● Exercise objective: Every entry is to be set down a second time, precisely as written.

● Supplied data:
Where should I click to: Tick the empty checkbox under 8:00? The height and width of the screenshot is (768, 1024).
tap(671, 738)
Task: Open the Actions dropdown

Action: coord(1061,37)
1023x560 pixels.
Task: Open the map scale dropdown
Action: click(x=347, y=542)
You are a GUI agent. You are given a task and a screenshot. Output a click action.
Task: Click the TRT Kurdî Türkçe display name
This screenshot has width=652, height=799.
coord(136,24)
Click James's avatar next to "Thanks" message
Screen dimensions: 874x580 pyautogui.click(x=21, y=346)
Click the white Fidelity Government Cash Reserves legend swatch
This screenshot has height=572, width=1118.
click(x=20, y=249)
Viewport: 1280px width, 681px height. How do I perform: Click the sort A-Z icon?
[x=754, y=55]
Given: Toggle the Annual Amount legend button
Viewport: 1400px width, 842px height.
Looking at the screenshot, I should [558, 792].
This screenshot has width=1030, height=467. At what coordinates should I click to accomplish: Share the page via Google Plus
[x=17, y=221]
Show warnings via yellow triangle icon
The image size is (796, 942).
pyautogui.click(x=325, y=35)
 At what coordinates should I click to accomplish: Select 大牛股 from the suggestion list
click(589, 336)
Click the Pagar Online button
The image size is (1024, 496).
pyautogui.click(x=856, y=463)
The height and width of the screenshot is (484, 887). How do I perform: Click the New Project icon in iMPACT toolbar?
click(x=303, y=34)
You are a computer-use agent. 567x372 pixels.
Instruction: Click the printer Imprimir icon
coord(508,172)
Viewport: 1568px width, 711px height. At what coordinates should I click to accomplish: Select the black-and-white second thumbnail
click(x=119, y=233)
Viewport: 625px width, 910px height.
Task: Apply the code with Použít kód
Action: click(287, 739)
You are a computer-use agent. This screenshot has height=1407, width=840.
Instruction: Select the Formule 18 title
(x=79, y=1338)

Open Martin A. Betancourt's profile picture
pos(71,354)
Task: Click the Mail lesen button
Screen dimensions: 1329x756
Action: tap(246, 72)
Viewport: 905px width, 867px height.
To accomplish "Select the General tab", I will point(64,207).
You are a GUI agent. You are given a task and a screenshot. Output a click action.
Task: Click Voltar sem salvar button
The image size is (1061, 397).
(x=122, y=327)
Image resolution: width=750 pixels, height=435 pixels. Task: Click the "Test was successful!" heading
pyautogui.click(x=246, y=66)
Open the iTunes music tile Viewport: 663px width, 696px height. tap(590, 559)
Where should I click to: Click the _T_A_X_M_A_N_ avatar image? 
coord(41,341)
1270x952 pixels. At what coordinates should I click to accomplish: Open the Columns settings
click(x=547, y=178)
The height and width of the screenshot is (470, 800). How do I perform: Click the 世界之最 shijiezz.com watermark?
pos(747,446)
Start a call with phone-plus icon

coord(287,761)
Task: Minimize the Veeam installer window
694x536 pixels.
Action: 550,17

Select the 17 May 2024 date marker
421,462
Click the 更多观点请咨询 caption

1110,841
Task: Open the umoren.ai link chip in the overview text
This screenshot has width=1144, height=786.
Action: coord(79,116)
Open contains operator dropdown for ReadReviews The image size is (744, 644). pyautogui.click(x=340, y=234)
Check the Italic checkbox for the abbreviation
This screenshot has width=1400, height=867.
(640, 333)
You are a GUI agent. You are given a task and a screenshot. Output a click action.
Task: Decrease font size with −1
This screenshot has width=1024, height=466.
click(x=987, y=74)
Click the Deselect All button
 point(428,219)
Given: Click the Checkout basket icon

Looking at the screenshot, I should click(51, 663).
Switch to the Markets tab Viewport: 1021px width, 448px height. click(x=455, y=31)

● Result of the task:
Where should I click to: Tick the empty checkbox under 8:00? The height and width of the screenshot is (768, 1024).
tap(671, 738)
Task: Open the Actions dropdown

Action: coord(1061,37)
1023x560 pixels.
Task: Open the map scale dropdown
Action: click(x=347, y=542)
You are a GUI agent. You are given a task and a screenshot. Output a click action.
Task: Click the TRT Kurdî Türkçe display name
This screenshot has width=652, height=799.
coord(136,24)
Click James's avatar next to "Thanks" message
Screen dimensions: 874x580 pyautogui.click(x=21, y=346)
Click the white Fidelity Government Cash Reserves legend swatch
This screenshot has height=572, width=1118.
click(x=20, y=249)
Viewport: 1280px width, 681px height. How do I perform: Click the sort A-Z icon?
[x=754, y=55]
Given: Toggle the Annual Amount legend button
Viewport: 1400px width, 842px height.
Looking at the screenshot, I should [558, 792].
This screenshot has width=1030, height=467. At what coordinates should I click to accomplish: Share the page via Google Plus
[x=17, y=221]
Show warnings via yellow triangle icon
The image size is (796, 942).
pyautogui.click(x=325, y=35)
 At what coordinates should I click to accomplish: Select 大牛股 from the suggestion list
click(589, 336)
Click the Pagar Online button
The image size is (1024, 496).
pyautogui.click(x=856, y=463)
The height and width of the screenshot is (484, 887). How do I perform: Click the New Project icon in iMPACT toolbar?
click(x=303, y=34)
You are a computer-use agent. 567x372 pixels.
Instruction: Click the printer Imprimir icon
coord(508,172)
Viewport: 1568px width, 711px height. At what coordinates should I click to accomplish: Select the black-and-white second thumbnail
click(x=119, y=233)
Viewport: 625px width, 910px height.
Task: Apply the code with Použít kód
Action: click(287, 739)
You are a computer-use agent. This screenshot has height=1407, width=840.
Instruction: Select the Formule 18 title
(x=79, y=1338)

Open Martin A. Betancourt's profile picture
pos(71,354)
Task: Click the Mail lesen button
Screen dimensions: 1329x756
Action: tap(246, 72)
Viewport: 905px width, 867px height.
To accomplish "Select the General tab", I will point(64,207).
You are a GUI agent. You are given a task and a screenshot. Output a click action.
Task: Click Voltar sem salvar button
The image size is (1061, 397).
(x=122, y=327)
Image resolution: width=750 pixels, height=435 pixels. Task: Click the "Test was successful!" heading
pyautogui.click(x=246, y=66)
Open the iTunes music tile Viewport: 663px width, 696px height. tap(590, 559)
Where should I click to: Click the _T_A_X_M_A_N_ avatar image? 
coord(41,341)
1270x952 pixels. At what coordinates should I click to accomplish: Open the Columns settings
click(x=547, y=178)
The height and width of the screenshot is (470, 800). How do I perform: Click the 世界之最 shijiezz.com watermark?
pos(747,446)
Start a call with phone-plus icon

coord(287,761)
Task: Minimize the Veeam installer window
694x536 pixels.
Action: 550,17

Select the 17 May 2024 date marker
421,462
Click the 更多观点请咨询 caption

1110,841
Task: Open the umoren.ai link chip in the overview text
This screenshot has width=1144, height=786.
Action: coord(79,116)
Open contains operator dropdown for ReadReviews The image size is (744, 644). pyautogui.click(x=340, y=234)
Check the Italic checkbox for the abbreviation
This screenshot has width=1400, height=867.
(640, 333)
You are a GUI agent. You are given a task and a screenshot. Output a click action.
Task: Decrease font size with −1
This screenshot has width=1024, height=466.
click(x=987, y=74)
Click the Deselect All button
 point(428,219)
Given: Click the Checkout basket icon

Looking at the screenshot, I should click(51, 663).
Switch to the Markets tab Viewport: 1021px width, 448px height. click(x=455, y=31)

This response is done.